** BEGIN Text segment **
Representations and Warranties of Klein
. Klein represents and warrants to Buyers that the
statements contained in this Section 3 are correct and
complete as of the date of this Agreement and will be correct
and complete as of the Closing Date, as though made then and
as though the Closing Date were substituted for the date of
this Agreement throughout this Section
(a)
Noncontravention . Neither the execution and
the delivery of this Agreement, nor the consummation of the
transactions contemplated hereby, including the assignments
and assumptions referred to in Section 2 above, will (i)
violate any constitution, statute, regulation, rule,
injunction, judgment, order, decree, ruling, charge, or other
restriction of any government, governmental agency, or court
to which Klein is subject, or (ii) conflict with, result in a
breach of, constitute a default under, result in the
acceleration of, create in any party the right to accelerate,
terminate, modify, or cancel, or require any notice under any
agreement, contract, lease, license, instrument, or other
arrangement to which Klein is a party or by which he is bound
or to which any of his assets is subject, or result in the
imposition of any Security Interest upon any of his assets,
except where the violation, conflict, breach, default,
acceleration, termination, modification, cancellation, failure
to give notice, or Security Interest would not have a material
adverse effect or on the ability of the Parties to consummate
the transactions contemplated by this
Agreement. Klein shall not be required to give any
notice to, make any filing with, or obtain any authorization,
consent, or approval of any government or governmental agency
in order for the Parties to consummate the transactions
contemplated by this Agreement, including the assignments and
assumptions referred to in Section 2 above, except where the
failure to give notice, to file, or to obtain any
authorization, consent, or approval would not have a material
adverse effect on the ability of the Parties to consummate the
transactions contemplated by this Agreement.
(b)
Brokers' Fees . Klein has no liability or
obligation to pay any fees or commissions to any broker,
finder, or agent with respect to the transactions contemplated
by this Agreement for which Buyers could become liable or
obligated.
(c)
** END Text segment **
** BEGIN Data excerpt **
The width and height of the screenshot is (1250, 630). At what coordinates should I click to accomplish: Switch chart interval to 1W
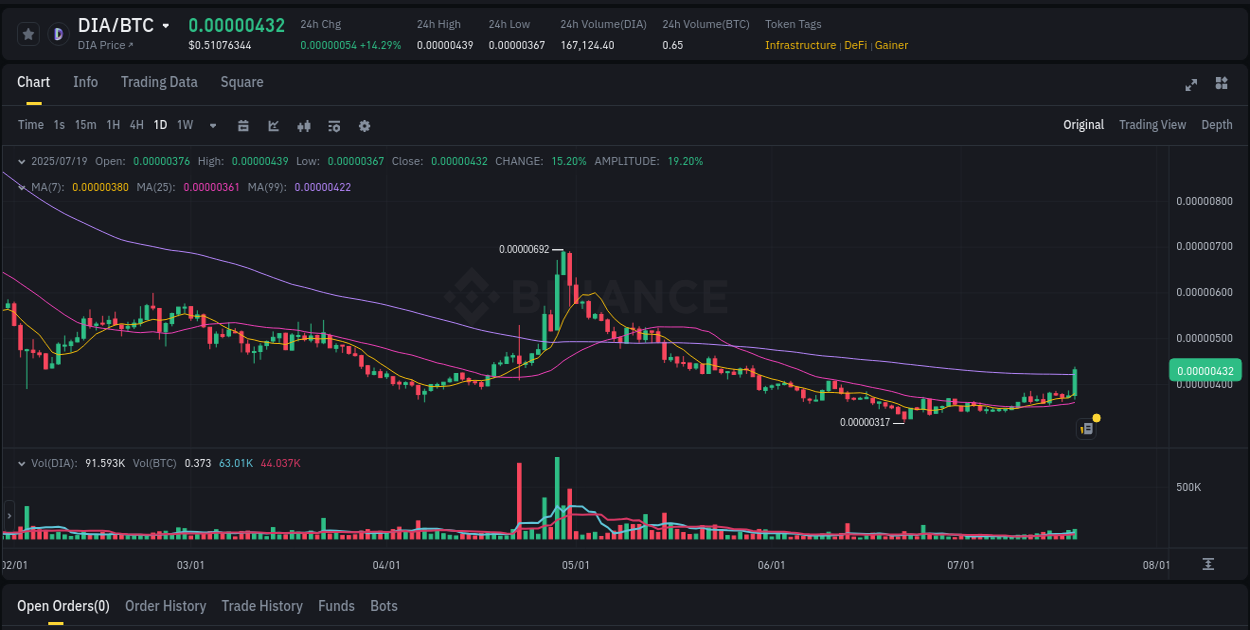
** END Data excerpt **
### Exercise A
Please reproduce the part of the contract excerpt starting with "Representations and Warranties" and going on through "above, will (i)".
### Exercise B
In the contract excerpt, Klein has no liability or obligation to pay fees or commissions to which three kinds of parties?

### Worked solution A
Representations and Warranties of Klein
. Klein represents and warrants to Buyers that the
statements contained in this Section 3 are correct and
complete as of the date of this Agreement and will be correct
and complete as of the Closing Date, as though made then and
as though the Closing Date were substituted for the date of
this Agreement throughout this Section
(a)
Noncontravention . Neither the execution and
the delivery of this Agreement, nor the consummation of the
transactions contemplated hereby, including the assignments
and assumptions referred to in Section 2 above, will (i)

### Worked solution B
Any broker, finder, or agent.